The first-ever resolution for meningitis prevention and control was endorsed by the Seventy-third World Health Assembly in November 2020, paving the way for implementation of a global road map for defeating meningitis by 2030, as approved by Member States. Collaborative networks combining emergencies and response to epidemics, prevention and management of neurological complications and sequelae, and prevention of cases and deaths by vaccination are now in place to ensure its implementation. Despite the impact of the COVID-19 pandemic on immunization activities, the Secretariat has supported the immunization of more than 28 million individuals through preventive or reactive vaccination in three African countries. The result of these steady efforts up to 2020 has been the elimination of meningococcal serogroup A epidemics in Africa and control of major outbreaks due to other serogroups. A platform for integrated surveillance is now being implemented in Member States of the African Region, with the promotion and identification of a new generation of rapid diagnostic tests for meningitis.

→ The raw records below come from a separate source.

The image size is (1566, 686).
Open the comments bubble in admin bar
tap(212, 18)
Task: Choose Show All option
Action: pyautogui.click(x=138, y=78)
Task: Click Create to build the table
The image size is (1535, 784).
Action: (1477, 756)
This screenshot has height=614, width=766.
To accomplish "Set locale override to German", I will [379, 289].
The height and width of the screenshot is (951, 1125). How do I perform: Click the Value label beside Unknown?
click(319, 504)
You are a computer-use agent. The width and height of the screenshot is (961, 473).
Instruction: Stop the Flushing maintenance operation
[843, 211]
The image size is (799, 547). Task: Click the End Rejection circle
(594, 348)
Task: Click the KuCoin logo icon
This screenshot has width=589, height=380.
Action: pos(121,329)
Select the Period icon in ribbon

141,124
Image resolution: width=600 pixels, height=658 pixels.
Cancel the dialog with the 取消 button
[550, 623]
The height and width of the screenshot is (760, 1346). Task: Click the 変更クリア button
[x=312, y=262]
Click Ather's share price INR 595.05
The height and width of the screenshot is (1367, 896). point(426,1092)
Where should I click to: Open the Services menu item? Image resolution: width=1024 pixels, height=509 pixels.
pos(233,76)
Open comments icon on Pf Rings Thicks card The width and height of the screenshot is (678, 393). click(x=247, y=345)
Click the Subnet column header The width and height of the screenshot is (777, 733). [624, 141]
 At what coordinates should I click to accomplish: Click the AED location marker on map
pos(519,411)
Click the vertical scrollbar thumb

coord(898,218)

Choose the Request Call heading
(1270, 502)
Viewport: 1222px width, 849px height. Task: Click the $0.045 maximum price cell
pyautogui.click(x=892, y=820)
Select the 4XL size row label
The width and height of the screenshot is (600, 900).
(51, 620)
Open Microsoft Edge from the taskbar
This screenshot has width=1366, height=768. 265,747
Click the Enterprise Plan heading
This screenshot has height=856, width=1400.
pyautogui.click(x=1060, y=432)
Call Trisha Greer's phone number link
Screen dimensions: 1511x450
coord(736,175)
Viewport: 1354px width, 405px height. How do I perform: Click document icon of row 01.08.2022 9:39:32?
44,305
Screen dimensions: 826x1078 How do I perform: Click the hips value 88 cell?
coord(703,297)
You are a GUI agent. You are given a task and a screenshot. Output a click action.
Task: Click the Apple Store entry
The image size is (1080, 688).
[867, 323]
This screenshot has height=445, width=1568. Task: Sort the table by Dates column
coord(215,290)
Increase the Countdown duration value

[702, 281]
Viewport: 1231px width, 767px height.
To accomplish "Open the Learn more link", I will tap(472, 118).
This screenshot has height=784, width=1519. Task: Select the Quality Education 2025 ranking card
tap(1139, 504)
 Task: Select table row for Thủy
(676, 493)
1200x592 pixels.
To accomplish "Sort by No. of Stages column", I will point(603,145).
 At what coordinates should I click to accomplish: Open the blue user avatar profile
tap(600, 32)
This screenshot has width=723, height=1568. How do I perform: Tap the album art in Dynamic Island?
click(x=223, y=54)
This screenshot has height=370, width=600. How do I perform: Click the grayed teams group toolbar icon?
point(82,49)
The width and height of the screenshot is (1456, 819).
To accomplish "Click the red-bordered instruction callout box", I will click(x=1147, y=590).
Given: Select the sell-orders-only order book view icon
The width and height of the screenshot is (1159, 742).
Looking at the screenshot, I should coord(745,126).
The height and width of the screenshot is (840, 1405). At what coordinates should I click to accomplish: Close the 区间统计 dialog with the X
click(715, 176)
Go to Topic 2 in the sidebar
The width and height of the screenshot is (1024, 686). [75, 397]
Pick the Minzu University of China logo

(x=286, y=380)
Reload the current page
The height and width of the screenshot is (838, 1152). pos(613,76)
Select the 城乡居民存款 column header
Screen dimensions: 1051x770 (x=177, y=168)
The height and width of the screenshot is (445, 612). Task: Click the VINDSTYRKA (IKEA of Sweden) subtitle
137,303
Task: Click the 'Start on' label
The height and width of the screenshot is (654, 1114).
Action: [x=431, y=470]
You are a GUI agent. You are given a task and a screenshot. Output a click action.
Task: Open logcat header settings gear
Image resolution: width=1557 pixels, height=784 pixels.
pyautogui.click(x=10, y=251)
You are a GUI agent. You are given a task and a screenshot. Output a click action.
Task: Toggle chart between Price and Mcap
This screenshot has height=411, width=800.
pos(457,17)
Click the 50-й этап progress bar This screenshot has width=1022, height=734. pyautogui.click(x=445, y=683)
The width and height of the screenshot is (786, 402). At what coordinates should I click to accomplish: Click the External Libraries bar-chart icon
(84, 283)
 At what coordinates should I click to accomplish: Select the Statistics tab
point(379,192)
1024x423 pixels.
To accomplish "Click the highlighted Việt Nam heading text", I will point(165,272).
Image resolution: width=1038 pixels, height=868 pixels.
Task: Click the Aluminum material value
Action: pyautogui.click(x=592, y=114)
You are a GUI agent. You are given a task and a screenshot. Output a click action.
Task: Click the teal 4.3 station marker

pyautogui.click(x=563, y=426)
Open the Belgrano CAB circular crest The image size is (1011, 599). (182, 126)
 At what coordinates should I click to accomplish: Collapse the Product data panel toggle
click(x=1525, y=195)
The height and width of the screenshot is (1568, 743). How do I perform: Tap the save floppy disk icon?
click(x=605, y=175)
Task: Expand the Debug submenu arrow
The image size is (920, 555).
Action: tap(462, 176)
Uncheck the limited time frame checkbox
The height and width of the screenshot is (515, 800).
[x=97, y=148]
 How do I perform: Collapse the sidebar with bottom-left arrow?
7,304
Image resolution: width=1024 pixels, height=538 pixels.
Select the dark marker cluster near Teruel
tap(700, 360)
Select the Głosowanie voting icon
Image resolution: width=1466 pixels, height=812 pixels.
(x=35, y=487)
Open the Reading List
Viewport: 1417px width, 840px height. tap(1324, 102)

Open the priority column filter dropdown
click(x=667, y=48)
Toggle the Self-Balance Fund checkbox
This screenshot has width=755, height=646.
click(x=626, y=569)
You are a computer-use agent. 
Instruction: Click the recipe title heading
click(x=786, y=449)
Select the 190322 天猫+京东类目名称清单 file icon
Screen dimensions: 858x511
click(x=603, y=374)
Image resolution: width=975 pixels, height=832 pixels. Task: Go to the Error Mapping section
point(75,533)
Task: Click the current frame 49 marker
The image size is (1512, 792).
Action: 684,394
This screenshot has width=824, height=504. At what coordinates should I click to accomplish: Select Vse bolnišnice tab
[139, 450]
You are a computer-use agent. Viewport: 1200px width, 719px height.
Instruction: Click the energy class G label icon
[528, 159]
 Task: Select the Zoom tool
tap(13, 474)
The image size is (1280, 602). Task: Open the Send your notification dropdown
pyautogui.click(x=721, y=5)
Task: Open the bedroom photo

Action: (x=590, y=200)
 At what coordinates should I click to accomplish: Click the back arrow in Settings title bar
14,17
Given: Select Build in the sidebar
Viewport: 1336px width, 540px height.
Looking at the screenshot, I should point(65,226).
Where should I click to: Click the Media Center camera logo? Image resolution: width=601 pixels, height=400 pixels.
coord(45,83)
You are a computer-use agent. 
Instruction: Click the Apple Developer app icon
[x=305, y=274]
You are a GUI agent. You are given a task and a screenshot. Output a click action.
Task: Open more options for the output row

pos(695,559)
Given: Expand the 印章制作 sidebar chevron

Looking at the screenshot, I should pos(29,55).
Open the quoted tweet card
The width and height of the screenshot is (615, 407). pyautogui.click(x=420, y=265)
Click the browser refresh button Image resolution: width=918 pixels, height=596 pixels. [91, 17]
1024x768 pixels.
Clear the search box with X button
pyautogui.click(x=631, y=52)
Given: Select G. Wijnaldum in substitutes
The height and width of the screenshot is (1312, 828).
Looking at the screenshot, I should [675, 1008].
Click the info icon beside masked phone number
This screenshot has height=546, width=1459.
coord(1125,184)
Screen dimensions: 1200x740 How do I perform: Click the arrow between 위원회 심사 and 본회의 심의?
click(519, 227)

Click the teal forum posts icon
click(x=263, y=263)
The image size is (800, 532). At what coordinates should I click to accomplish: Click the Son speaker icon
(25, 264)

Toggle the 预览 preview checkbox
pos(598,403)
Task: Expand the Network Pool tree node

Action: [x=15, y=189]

WHO continues to implement global and regional prevention and control activities for viral haemorrhagic fevers including Ebola virus disease. These served as the basis for revised guidance documents, training, country-based strategies and R&D products (vaccines, therapeutics and diagnostics) during the recent 2018–20 Ebola outbreaks in the Democratic Republic of Congo and Uganda. In 2020 the International Coordinating Group on Vaccine Provision – which brings together IFRC, MSF, UNICEF and WHO – announced the establishment of a global Ebola vaccine stockpile to contain future Ebola epidemics by ensuring timely access to vaccines for the 23 at-risk countries in Africa. The Ervebo® licensed vaccine is now prequalified by WHO and licensed by the US Food and Drug Administration as well as in eight African countries. Two anti-Ebola monoclonal therapeutics, Inmazeb® and Ebanga®, were both approved by US Food and Drug Administration for treatment of Ebola virus disease; discussions are ongoing to establish a global therapeutics stockpile.
Looking forward, WHO will work with partners to ensure that the response to COVID-19, and in particular the drive to strengthen national capacities for rolling out COVID-19 vaccines, translates into accelerated progress for the prevention of epidemics and pandemics. Although the approach to controlling each vaccine-preventable disease is different, the various control strategies have a number of key common requirements such as mechanisms to allocate scarce resources and platforms to plan, coordinate and resource national control strategies and subsequently integrate them into national health systems. Crucially, most control strategies target the same countries and regions, which very often tend to be low-capacity, fragile, conflict-affected and vulnerable settings. Tools developed to plan, coordinate and resource national COVID-19 action plans point towards a new, integrated approach in epidemic and pandemic prevention that rallies disease-control programmes, national authorities, partners and donors around common plans and shared platforms for coordinating and operationally supporting disease-control strategies likely to benefit the most vulnerable populations.